### PROMPT
Each entry in this listing needs to be written out again, word for word.

BEGIN PROVIDED DATA

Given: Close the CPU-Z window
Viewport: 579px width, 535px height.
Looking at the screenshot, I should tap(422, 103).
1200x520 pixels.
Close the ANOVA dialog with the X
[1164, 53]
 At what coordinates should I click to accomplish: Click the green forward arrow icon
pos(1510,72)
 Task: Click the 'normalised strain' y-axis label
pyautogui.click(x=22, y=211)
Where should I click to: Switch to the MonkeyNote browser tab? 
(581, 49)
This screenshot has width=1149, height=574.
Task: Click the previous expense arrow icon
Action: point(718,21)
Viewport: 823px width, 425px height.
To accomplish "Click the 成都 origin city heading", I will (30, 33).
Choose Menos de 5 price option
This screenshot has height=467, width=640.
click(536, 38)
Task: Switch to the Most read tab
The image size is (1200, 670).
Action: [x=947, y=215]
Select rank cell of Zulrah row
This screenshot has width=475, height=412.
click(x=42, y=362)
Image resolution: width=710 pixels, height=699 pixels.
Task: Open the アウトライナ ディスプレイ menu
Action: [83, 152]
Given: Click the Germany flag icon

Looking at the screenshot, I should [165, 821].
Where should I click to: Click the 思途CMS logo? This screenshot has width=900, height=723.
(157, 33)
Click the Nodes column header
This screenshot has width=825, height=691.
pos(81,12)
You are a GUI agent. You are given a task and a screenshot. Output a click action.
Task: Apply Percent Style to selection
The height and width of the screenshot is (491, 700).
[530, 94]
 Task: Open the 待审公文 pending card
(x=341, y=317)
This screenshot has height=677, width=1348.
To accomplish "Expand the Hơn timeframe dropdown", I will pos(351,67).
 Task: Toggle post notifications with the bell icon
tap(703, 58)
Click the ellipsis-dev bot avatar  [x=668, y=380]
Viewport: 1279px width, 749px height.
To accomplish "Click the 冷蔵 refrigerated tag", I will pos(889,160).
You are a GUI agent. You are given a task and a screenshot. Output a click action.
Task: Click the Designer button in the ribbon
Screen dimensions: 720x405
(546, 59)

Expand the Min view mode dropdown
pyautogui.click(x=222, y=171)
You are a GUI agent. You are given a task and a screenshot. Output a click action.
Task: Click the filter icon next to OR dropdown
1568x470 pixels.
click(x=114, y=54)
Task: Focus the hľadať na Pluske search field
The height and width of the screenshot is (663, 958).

END PROVIDED DATA

### SOLUTION
Given: Close the CPU-Z window
Viewport: 579px width, 535px height.
Looking at the screenshot, I should tap(422, 103).
1200x520 pixels.
Close the ANOVA dialog with the X
[1164, 53]
 At what coordinates should I click to accomplish: Click the green forward arrow icon
pos(1510,72)
 Task: Click the 'normalised strain' y-axis label
pyautogui.click(x=22, y=211)
Where should I click to: Switch to the MonkeyNote browser tab? 
(581, 49)
This screenshot has width=1149, height=574.
Task: Click the previous expense arrow icon
Action: point(718,21)
Viewport: 823px width, 425px height.
To accomplish "Click the 成都 origin city heading", I will (30, 33).
Choose Menos de 5 price option
This screenshot has height=467, width=640.
click(536, 38)
Task: Switch to the Most read tab
The image size is (1200, 670).
Action: [x=947, y=215]
Select rank cell of Zulrah row
This screenshot has width=475, height=412.
click(x=42, y=362)
Image resolution: width=710 pixels, height=699 pixels.
Task: Open the アウトライナ ディスプレイ menu
Action: [83, 152]
Given: Click the Germany flag icon

Looking at the screenshot, I should [165, 821].
Where should I click to: Click the 思途CMS logo? This screenshot has width=900, height=723.
(157, 33)
Click the Nodes column header
This screenshot has width=825, height=691.
pos(81,12)
You are a GUI agent. You are given a task and a screenshot. Output a click action.
Task: Apply Percent Style to selection
The height and width of the screenshot is (491, 700).
[530, 94]
 Task: Open the 待审公文 pending card
(x=341, y=317)
This screenshot has height=677, width=1348.
To accomplish "Expand the Hơn timeframe dropdown", I will pos(351,67).
 Task: Toggle post notifications with the bell icon
tap(703, 58)
Click the ellipsis-dev bot avatar  [x=668, y=380]
Viewport: 1279px width, 749px height.
To accomplish "Click the 冷蔵 refrigerated tag", I will pos(889,160).
You are a GUI agent. You are given a task and a screenshot. Output a click action.
Task: Click the Designer button in the ribbon
Screen dimensions: 720x405
(546, 59)

Expand the Min view mode dropdown
pyautogui.click(x=222, y=171)
You are a GUI agent. You are given a task and a screenshot. Output a click action.
Task: Click the filter icon next to OR dropdown
1568x470 pixels.
click(x=114, y=54)
Task: Focus the hľadať na Pluske search field
The height and width of the screenshot is (663, 958).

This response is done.